In the passage about a father's death at midsummer, what does the solstice make the writer want to do instead of dancing around a bonfire?

Start of Selected passage

It neither feels like summer outside my window—dressed in gray and dripping with June’s tears tinged frosty—than it does in my heart. Pulsing. Alive. Tense.
Waiting….
Only waiting no more. Succumb to inevitability.
Relief.
There is more—more than holding my lineage precious and in a protective embrace, more than laying claim to my rights as a matriarch. There is more than the endless needs of small bodies and the yearning to find time to create, to write, to clean, to see clients, and tend to students and create courses and continue to eek out a living and make my way through the world in the only way I know how.
The King is succumbing.
In truth, since first beginning this piece, he has.
He is gone.
My dad is gone.
His passing hit me like lightning a few months ago—the knowing, the imminence.
One of the most prominent figures of my life has faded, wilted, and lies composting as I sit listening to bird song and feeling the tenuous rays of summer tease the growing things to life.
Death has struck like lightning in my life. The Oak King has fallen. That which cannot bend will inevitably break, but all things will also eventually fall and fade.
And so…
So, I guess I do feel the symbology imbedded in solstice—more so, I am living it!—but it does not make me want to dance around a bonfire or strip my to my waist and bare my breasts in joy at the wild. It makes me want to shred my hair instead, to howl into the void the absence and care of the Father—of my own for too much of my life, of the wider embrace of He who is supposed to shelter, protect and guide us but has been turned into an absentee parent who sacrifices his own children instead of himself.
This is not about the toppling of “the patriarchy”, though it could be, but about the tumbling, the graceless careen off the cliffs into a free fall of my personal patriarch—my father.

End of Selected passage
Start of Entries supplied

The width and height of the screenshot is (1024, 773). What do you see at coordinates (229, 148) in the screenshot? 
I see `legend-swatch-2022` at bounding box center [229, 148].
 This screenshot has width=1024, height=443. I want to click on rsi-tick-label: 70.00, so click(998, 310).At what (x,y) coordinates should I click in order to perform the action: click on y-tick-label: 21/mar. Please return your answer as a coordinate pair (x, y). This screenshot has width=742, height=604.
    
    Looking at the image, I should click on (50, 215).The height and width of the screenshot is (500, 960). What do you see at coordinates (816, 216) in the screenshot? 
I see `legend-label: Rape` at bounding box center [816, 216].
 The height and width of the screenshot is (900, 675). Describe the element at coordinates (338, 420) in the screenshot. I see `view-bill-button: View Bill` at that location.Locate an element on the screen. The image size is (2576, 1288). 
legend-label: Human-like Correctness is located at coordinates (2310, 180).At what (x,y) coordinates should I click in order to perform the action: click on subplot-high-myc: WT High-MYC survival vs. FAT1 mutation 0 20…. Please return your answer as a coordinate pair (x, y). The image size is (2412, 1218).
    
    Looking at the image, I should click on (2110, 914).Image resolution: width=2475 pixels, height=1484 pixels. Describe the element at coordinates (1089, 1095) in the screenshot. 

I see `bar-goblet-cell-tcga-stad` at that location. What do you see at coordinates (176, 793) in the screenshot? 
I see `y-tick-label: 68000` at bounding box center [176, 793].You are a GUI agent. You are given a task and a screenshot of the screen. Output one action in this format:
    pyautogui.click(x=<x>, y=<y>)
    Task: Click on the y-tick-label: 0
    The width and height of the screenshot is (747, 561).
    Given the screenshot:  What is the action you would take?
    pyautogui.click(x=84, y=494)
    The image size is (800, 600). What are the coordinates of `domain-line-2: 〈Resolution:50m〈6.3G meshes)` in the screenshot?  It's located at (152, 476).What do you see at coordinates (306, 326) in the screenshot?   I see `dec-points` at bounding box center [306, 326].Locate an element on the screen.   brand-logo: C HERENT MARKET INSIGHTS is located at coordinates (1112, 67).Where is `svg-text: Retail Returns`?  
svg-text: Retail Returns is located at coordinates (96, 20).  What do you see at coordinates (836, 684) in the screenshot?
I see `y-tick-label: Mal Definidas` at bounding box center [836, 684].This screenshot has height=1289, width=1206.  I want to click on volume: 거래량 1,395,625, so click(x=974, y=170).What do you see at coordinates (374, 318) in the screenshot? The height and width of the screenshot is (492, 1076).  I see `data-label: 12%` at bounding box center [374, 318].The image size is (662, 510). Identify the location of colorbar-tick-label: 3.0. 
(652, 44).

End of Entries supplied

Answer section: Shred their hair and howl into the void.